Source document>

····················

Let's see another example. Given two documents:
[
{
"movie_id": "001",
"description": "Bruce.Willis"
},
{
"movie_id": "002",
"description": "Bruce super Willis"
}
]
When making a query on Bruce Willis
, 002
will be the first document returned, and 001
will be the second one. This will happen because the proximity distance between Bruce
and Willis
is equal to 2 in the document 002
, whereas the distance between Bruce
and Willis
is equal to 8 in the document 001
since the full-stop character .
is a hard space.
Numeric
A numeric type (integer
, float
) is converted to a human-readable decimal number string representation. Numeric types can be searched as they are converted to strings.
You can add custom ranking rules to create an ascending or descending sorting rule on a given attribute that has a numeric value in the documents.
You can also create filters. The >
, >=
, <
, <=
, and TO
relational operators apply only to numerical values.
Boolean
A Boolean value, which is either true
or false
, is received and converted to a lowercase human-readable text (true
and false
). Booleans can be searched as they are converted to strings.
null
The null
type can be pushed into Meilisearch but it won't be taken into account for indexing.
Array
An array is an ordered list of values. These values can be of any type: number, string, boolean, object, or even other arrays.
Meilisearch flattens arrays and concatenates them into strings. Non-string values are converted as described in this article's previous sections.
Example
The following input:
[
[
"Bruce Willis",
"Vin Diesel"

····················

Data for analysis>
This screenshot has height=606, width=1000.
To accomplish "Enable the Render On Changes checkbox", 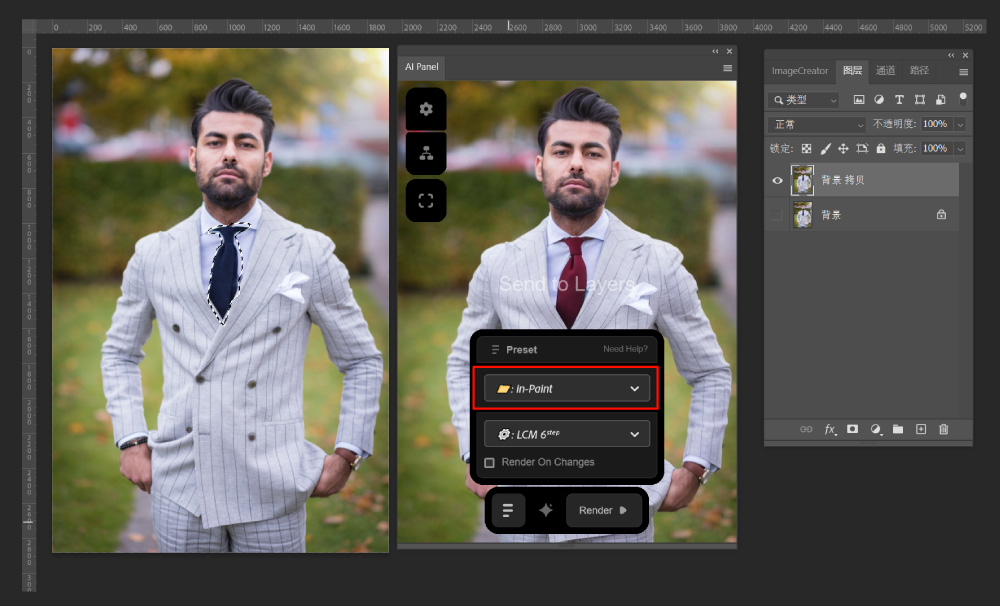I will [489, 463].
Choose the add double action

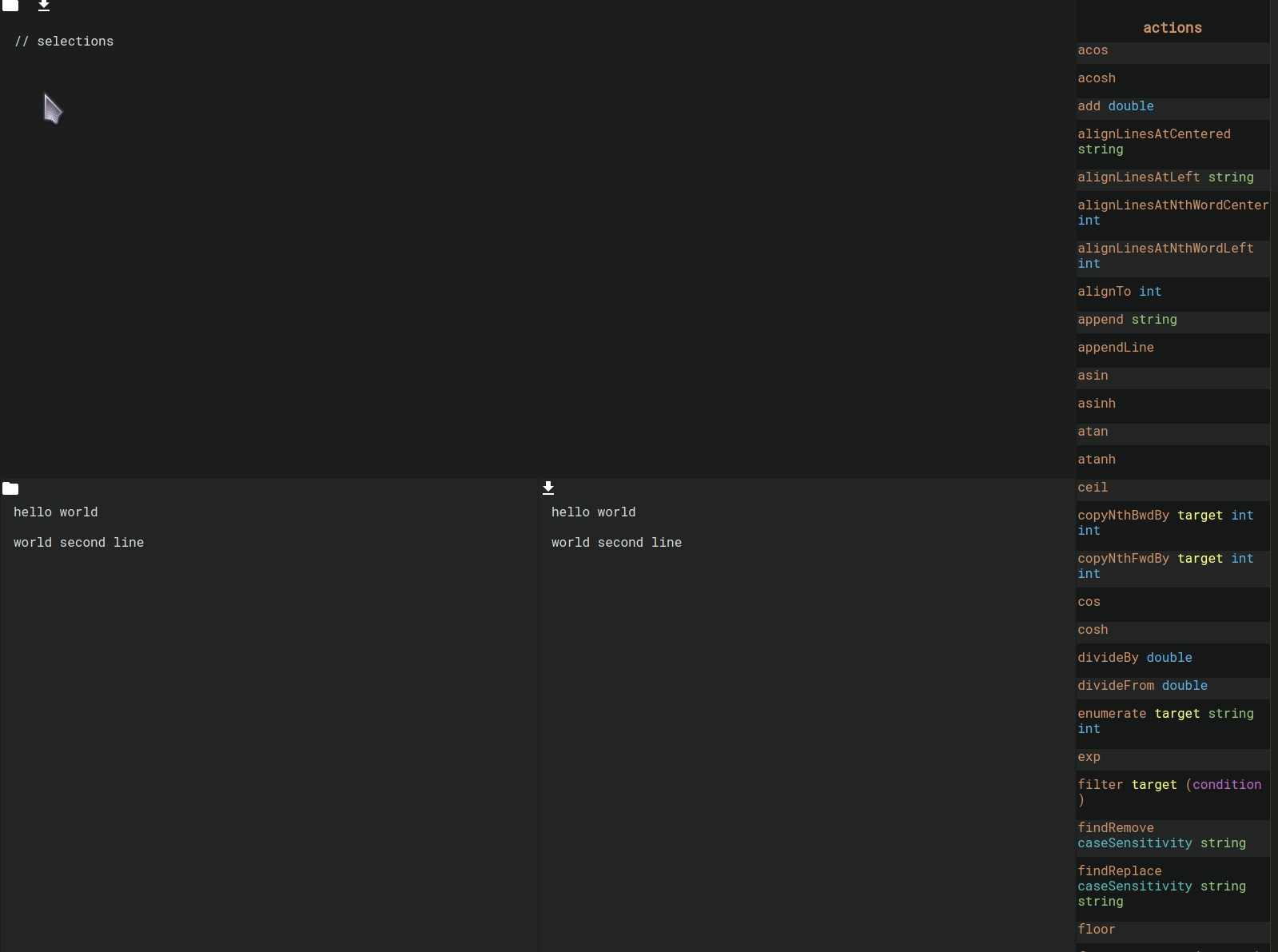1115,106
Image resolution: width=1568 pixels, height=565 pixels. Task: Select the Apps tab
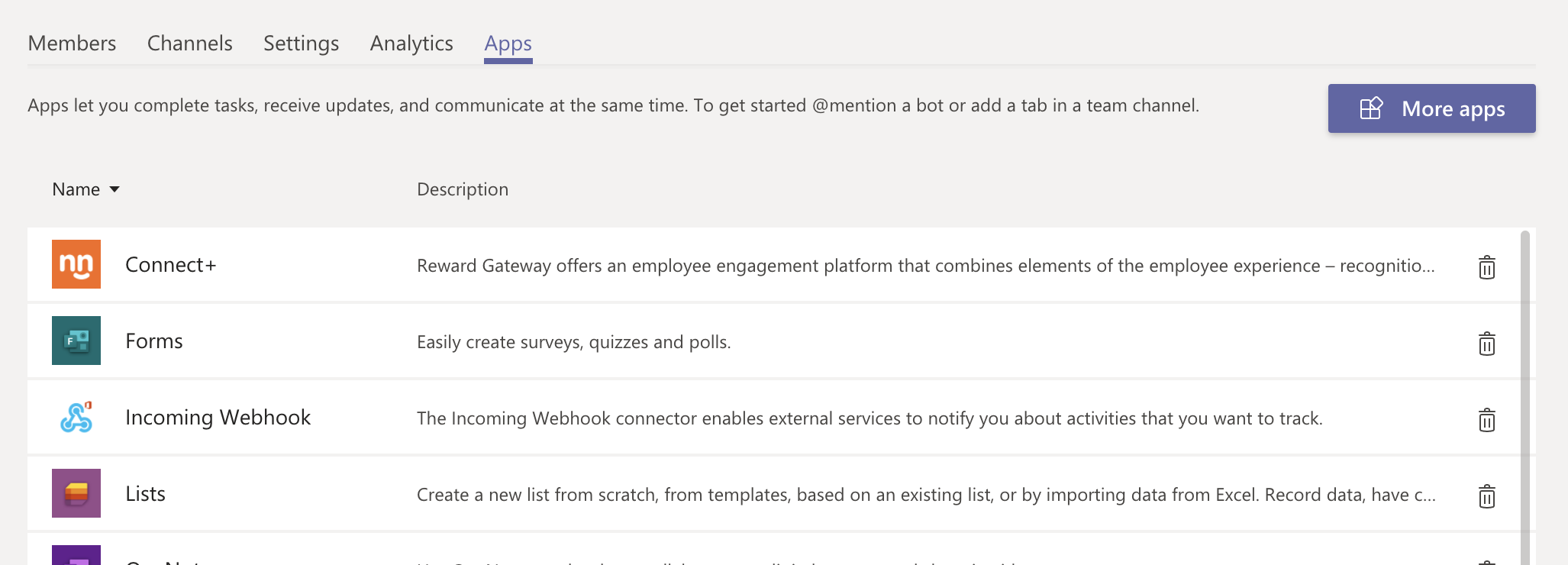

····················

Exercise description>
Return the Meilisearch data-types text above in full, with no changes.

Finished exercise>
Let's see another example. Given two documents:
[
{
"movie_id": "001",
"description": "Bruce.Willis"
},
{
"movie_id": "002",
"description": "Bruce super Willis"
}
]
When making a query on Bruce Willis
, 002
will be the first document returned, and 001
will be the second one. This will happen because the proximity distance between Bruce
and Willis
is equal to 2 in the document 002
, whereas the distance between Bruce
and Willis
is equal to 8 in the document 001
since the full-stop character .
is a hard space.
Numeric
A numeric type (integer
, float
) is converted to a human-readable decimal number string representation. Numeric types can be searched as they are converted to strings.
You can add custom ranking rules to create an ascending or descending sorting rule on a given attribute that has a numeric value in the documents.
You can also create filters. The >
, >=
, <
, <=
, and TO
relational operators apply only to numerical values.
Boolean
A Boolean value, which is either true
or false
, is received and converted to a lowercase human-readable text (true
and false
). Booleans can be searched as they are converted to strings.
null
The null
type can be pushed into Meilisearch but it won't be taken into account for indexing.
Array
An array is an ordered list of values. These values can be of any type: number, string, boolean, object, or even other arrays.
Meilisearch flattens arrays and concatenates them into strings. Non-string values are converted as described in this article's previous sections.
Example
The following input:
[
[
"Bruce Willis",
"Vin Diesel"